start Material
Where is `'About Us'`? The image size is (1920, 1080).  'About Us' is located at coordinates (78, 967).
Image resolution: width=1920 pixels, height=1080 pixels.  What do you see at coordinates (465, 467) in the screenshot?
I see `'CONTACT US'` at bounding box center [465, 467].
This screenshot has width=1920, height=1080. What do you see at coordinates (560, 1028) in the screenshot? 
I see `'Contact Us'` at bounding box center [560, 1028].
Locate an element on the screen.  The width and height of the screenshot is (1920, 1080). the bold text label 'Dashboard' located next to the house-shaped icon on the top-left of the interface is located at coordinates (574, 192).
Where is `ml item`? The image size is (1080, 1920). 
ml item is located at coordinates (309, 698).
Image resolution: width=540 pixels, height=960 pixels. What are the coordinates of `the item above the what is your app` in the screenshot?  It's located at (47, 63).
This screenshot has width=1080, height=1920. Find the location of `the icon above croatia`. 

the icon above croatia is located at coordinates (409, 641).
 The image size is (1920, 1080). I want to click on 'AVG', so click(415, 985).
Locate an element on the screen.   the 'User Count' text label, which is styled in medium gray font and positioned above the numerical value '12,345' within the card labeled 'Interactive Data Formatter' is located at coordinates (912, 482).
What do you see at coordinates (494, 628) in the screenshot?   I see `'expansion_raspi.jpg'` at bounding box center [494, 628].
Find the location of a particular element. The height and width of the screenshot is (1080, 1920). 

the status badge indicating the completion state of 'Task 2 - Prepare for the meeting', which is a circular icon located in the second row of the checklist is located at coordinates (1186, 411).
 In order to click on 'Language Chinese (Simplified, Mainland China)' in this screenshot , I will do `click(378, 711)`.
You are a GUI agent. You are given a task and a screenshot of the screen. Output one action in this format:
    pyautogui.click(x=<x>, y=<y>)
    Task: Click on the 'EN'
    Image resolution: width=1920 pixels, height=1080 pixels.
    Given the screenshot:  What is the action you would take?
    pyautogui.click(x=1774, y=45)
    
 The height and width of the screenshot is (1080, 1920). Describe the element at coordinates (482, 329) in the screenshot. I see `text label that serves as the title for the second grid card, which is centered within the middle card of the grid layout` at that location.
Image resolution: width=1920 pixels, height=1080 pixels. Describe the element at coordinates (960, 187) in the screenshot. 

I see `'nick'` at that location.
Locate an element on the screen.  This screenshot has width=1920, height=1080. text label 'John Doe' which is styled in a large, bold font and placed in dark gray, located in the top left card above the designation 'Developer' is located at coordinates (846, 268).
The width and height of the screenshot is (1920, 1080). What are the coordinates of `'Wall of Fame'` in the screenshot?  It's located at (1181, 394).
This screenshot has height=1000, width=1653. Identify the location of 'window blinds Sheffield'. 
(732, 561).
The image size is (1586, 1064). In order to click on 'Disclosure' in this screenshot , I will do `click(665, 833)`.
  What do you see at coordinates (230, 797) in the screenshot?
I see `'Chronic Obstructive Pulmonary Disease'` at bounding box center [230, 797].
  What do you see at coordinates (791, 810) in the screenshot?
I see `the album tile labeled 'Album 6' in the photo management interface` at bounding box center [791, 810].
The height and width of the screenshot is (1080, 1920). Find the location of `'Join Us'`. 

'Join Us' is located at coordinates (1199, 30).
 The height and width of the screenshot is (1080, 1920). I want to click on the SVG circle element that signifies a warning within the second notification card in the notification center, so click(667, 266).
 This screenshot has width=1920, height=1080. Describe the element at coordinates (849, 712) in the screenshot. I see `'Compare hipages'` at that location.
end Material
## Do this:
Reproduce verbatim the stretch of the listing from the line containing "The height and width of the screenshot is (1080, 1920). Find" through the end of the listing.

## Result of this task:
The height and width of the screenshot is (1080, 1920). Find the location of `'Join Us'`. 

'Join Us' is located at coordinates (1199, 30).
 The height and width of the screenshot is (1080, 1920). I want to click on the SVG circle element that signifies a warning within the second notification card in the notification center, so click(667, 266).
 This screenshot has width=1920, height=1080. Describe the element at coordinates (849, 712) in the screenshot. I see `'Compare hipages'` at that location.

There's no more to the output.